Any limitation of people's freedom to choose where they live and work within the EU, he added, would require a renegotiation of the fundamental treaties, which would have to be ratified by all the member states.

David Cameron
Cameron is worried the UK labor market will be flooded with EU migrantsImage: Reuters/Laurent Dubrule

Nonetheless, Cameron said he was optimistic that he would be able to push for stricter legislation to be applied to the next country to accede to the union.

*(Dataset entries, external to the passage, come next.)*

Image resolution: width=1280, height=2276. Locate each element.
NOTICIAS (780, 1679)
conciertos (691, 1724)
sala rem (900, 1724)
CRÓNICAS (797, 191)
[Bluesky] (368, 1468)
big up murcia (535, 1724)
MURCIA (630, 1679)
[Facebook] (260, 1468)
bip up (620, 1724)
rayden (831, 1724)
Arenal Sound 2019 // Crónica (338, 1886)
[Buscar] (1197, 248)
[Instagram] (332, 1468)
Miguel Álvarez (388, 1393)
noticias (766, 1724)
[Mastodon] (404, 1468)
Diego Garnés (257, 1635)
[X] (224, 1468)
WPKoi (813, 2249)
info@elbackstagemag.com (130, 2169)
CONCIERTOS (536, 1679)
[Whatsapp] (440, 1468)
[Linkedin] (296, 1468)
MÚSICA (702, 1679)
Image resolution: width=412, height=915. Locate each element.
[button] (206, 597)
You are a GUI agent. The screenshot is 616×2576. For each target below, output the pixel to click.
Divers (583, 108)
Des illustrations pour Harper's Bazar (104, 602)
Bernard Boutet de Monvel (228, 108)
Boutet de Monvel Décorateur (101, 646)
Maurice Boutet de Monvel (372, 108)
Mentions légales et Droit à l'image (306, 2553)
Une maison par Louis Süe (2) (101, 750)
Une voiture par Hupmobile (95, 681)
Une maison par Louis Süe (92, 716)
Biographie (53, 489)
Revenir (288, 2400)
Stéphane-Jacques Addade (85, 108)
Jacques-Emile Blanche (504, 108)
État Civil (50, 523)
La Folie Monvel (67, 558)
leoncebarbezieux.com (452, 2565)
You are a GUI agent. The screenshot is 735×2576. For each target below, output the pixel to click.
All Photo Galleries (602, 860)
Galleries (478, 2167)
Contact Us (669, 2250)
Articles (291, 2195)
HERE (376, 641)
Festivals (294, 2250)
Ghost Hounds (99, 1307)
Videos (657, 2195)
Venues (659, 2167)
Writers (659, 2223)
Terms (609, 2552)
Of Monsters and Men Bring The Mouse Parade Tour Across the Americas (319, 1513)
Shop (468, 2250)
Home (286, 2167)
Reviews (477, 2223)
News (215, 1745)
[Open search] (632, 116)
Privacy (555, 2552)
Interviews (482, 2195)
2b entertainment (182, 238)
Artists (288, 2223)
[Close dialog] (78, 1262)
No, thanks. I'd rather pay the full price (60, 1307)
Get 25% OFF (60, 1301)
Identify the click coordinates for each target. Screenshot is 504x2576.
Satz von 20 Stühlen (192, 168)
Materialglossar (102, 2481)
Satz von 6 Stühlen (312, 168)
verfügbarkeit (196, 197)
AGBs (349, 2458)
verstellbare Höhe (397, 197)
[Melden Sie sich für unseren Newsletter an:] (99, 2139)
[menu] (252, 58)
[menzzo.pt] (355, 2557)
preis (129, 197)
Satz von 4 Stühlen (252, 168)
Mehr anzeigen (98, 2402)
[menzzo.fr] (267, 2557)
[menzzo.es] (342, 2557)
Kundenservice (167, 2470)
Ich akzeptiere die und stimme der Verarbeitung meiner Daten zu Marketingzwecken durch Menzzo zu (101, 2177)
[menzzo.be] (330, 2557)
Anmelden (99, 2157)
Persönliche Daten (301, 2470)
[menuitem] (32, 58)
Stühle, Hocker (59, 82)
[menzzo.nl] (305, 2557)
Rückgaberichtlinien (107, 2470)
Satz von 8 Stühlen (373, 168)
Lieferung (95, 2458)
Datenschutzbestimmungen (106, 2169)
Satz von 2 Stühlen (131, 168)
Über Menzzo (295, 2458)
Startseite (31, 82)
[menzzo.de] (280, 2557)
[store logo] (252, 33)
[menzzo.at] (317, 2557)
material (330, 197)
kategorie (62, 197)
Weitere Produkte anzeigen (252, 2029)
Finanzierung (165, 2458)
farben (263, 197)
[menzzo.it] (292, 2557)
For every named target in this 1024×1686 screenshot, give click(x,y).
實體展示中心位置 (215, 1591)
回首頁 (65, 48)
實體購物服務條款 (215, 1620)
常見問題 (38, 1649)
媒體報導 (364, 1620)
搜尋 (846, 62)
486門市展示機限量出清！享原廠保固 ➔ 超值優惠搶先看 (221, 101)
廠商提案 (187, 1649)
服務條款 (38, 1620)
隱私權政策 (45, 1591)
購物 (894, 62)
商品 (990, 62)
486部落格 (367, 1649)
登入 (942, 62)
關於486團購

No need for new legislation

The EU Commission referred once again to its own study, published in October, which argued that countries such as Britain and Germany had benefited economically from immigration after the EU expansion of 2004, and that there was no evidence that it had unduly overburdened their welfare systems.

Cameron doesn't agree. He wants to restrict immigrants' access to child support and to Britain's free National Health Service. The British prime minister told the BBC that immigration putting to great a strain on British society. "We saw net migration, for the decade under Labour, of 2.3 million people," he said. "That's two cities the size of Birmingham. The scale was too big; the pace was too fast."

The EU Commission in Brussels does not deny that there can be local or regional problems as a result of too many impoverished immigrants arriving from other EU states. Some German cities, such as Duisburg, Dortmund and Berlin, have already complained that they are overburdened. EU Commission spokesperson Jonathan Todd called for member states to deal with these problems individually, as and when they occur. "The point that we are making is: these issues need to be addressed, rather than limits imposed on the free movement of people," he said.

Immigrant workers waiting for jobs on the street in Dortmund
Some German cities have had to cope with a large number of migrantsImage: imago/epd

Todd sees no need for the regulations to be changed: "The rules are established in the directive on the free movement of people from 2004, which confirms that the member states have the possibility of excluding the citizens of another member state after 3 months if they do not have work or financial means of subsistence - which will prevent them being a burden on the receiving country."

The EU Commission also responded to the demands by the CSU, the conservative Bavarian sister party to Angela Merkel's Christian Democrats, that immigrants should be refused reentry if they are found to have abused the welfare system, by issuing a statement saying that such regulations were already in place.

Germanya special case

Some member states, like Germany, grant immigrants voluntary welfare payments such as child support - although they are not required by European law. Several courts have also ruled EU immigrants should get the so-called Hartz IV minimal welfare support. A senior German court has asked the European Court of Justice in Luxembourg to decide whether this is in compliance with EU law.

The CSU's position, summarized by the slogan, "Whoever cheats will be kicked out," has also met with criticism from the party's coalition partners, the Social Democrats. Deputy chairman Ralf Stegner described it as amounting to hate speech. On Wednesday the government in Berlin wants to set up a working group to inquire whether abuse of the welfare system by EU immigrants takes place and, if so, how to respond to it.

According to the EU commission there's no evidence that there's been an increase in immigration from Bulgaria or Romania to other EU member states since January 1. Asked to provide concrete statistics, Britain's David Cameron told the BBC that he wouldn't want to give any estimates on how many would come. But he failed to explain how he could assess the problem without any statistics.